Presenting Project Ergo: How to Build an Airplane Detector for Satellite Imagery With Deep Learning

It’s been a while that i’ve been quite intensively playing with Deep Learning both for work related research and personal projects. More specifically, I’ve been using the Keras framework on top of a TensorFlow backend for all sorts of stuff. From big and complex projects for malware detection, to smaller and simpler experiments about ideas i just wanted to quickly implement and test - it didn’t really matter the scope of the project, I always found myself struggling with the same issues: code reuse over tens of crap python and shell scripts, datasets and models that are spread all over my dev and prod servers, no real standard for versioning them, no order, no structure.

So a few days ago I started writing what it was initially meant to be just a simple wrapper for the main commands of my training pipelines but quickly became a full-fledged framework and manager for all my Keras based projects.


Today I’m pleased to open source and present project Ergo by showcasing an example use-case: we’ll prototype, train and test a Convolutional Neural Network on top of the PlanesNet raw dataset in order to build an airplane detector for satellite imagery.
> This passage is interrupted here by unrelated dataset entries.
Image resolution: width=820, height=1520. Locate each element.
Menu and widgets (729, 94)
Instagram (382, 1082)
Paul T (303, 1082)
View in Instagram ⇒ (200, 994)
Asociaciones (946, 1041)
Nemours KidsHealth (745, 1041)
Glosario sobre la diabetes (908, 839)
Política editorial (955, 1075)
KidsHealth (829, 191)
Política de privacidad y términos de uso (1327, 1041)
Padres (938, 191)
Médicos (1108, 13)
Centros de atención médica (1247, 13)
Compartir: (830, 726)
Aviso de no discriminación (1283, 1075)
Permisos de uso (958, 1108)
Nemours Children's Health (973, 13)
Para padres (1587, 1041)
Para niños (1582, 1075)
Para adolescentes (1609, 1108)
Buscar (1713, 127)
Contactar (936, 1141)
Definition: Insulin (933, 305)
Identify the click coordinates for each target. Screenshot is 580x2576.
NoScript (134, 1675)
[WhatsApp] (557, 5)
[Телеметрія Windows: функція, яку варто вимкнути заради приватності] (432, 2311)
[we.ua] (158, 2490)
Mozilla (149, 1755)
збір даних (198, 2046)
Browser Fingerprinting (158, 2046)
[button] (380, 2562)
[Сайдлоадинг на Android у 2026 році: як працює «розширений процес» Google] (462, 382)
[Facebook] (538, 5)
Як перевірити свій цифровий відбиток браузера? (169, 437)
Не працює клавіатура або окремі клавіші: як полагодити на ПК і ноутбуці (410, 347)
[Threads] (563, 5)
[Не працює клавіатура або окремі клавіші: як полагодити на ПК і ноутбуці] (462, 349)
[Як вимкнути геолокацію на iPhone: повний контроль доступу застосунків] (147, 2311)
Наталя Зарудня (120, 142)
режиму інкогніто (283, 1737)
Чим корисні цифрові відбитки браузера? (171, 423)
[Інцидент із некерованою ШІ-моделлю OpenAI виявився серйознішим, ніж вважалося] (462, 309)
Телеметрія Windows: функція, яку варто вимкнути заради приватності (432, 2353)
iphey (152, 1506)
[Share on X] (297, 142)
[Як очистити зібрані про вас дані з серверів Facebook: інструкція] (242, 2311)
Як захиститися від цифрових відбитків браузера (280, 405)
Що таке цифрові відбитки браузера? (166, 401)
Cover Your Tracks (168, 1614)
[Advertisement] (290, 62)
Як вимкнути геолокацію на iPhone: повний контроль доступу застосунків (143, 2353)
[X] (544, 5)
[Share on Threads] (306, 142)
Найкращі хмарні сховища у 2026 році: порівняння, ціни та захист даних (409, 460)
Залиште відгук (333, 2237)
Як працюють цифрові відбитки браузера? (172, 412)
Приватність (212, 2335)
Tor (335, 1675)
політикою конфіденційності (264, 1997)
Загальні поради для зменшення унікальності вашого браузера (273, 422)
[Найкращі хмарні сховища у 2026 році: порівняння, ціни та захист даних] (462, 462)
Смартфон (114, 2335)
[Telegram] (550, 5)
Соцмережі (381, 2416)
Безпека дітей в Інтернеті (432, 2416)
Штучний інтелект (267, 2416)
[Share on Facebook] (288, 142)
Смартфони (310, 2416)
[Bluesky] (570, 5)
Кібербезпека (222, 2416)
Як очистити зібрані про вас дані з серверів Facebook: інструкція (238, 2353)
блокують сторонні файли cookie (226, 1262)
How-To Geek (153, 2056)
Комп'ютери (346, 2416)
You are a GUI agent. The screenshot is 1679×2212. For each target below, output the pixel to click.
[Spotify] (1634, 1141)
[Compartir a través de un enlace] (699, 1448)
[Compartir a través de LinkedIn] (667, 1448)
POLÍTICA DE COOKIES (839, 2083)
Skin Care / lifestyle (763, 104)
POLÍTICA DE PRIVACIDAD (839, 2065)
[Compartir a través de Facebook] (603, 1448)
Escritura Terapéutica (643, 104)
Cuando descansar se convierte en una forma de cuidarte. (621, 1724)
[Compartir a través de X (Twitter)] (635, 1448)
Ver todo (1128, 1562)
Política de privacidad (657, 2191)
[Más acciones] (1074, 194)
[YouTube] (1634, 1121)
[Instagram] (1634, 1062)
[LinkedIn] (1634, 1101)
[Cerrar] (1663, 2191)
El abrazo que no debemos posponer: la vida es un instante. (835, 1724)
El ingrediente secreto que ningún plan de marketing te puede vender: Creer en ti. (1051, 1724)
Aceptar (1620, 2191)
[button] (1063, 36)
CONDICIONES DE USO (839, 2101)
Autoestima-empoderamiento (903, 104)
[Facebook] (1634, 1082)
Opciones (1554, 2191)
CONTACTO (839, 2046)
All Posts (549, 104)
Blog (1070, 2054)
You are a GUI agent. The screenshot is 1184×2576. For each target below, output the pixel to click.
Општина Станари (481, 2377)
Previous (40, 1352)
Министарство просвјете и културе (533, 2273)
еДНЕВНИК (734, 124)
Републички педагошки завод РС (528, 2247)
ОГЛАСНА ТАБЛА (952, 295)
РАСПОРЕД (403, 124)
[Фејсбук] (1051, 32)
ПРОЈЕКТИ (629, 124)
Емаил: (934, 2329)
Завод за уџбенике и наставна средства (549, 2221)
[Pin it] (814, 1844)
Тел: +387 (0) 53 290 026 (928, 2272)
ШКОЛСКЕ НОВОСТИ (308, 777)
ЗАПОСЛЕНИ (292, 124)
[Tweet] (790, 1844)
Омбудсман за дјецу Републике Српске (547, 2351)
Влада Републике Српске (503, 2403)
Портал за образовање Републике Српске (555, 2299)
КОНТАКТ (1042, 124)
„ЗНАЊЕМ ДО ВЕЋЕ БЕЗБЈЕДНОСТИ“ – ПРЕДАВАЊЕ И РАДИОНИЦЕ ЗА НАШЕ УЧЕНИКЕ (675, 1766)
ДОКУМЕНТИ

This image and the general idea were taken from this project, however the model structure, training algorithm and data preprocessing are different … the point of this post is, as i said, to showcase Ergo with something which is less of a clichè than the handwritten digits recognition problem with the MNIST database.


First thing first, you’ll need python3 and pip3, download Ergo’s latest stable release from GitHub, extract it somewhere on your disk and:

cd /path/to/ergo
sudo pip3 install -r requirements.txt
python3 build
sudo python3 install

If you’re interested in visualizing the model and training metrics, you’ll also need to:

sudo apt-get install graphviz python3-tk

This way you’ll have installed all the dependencies, including the default version of TensorFlow which runs on CPU. Since our training dataset will be relatively big and our model moderately complex, we might want to use GPUs instead. In order to do so, make sure you have CUDA 9.0 and cuDNN 7.0 installed and then:

sudo pip3 uninstall tensorflow
sudo pip3 install tensorflow-gpu

If everything worked correctly, you’ll be able test your GPU setup, the software versions and what hardware is available with the nvidia-smi and ergo info commands. For example, on my home training server this is the output:

ergo info

Airplanes and Satellites

Now it’s time to grab our dataset, download the file from Kaggle and extract it somewhere on your disk, we will only need the folder filled with PNG files, each one named as 1__20160714_165520_0c59__-118.4316008_33.937964191.png, where the first 1__ or 0__ tells us the labeling (0=no plane, 1=there’s a plane).

We’ll feed our system with the raw images, preprocess them and train a CNN on top of those labeled vectors next.

Data Preprocessing

Normally we would start a new Ergo project by issuing the ergo create planes-detector command, this would create a new folder named planes-detector with three files in it:

  1., that we will customize to preprocess the dataset
  2., where we will customize the model.
  3., for the training algorithm.

These files would be filled with some default code and only a minimum amount of changes would be needed in order to implement our experiment, changes that I already made available on the planes-detector repo on GitHub.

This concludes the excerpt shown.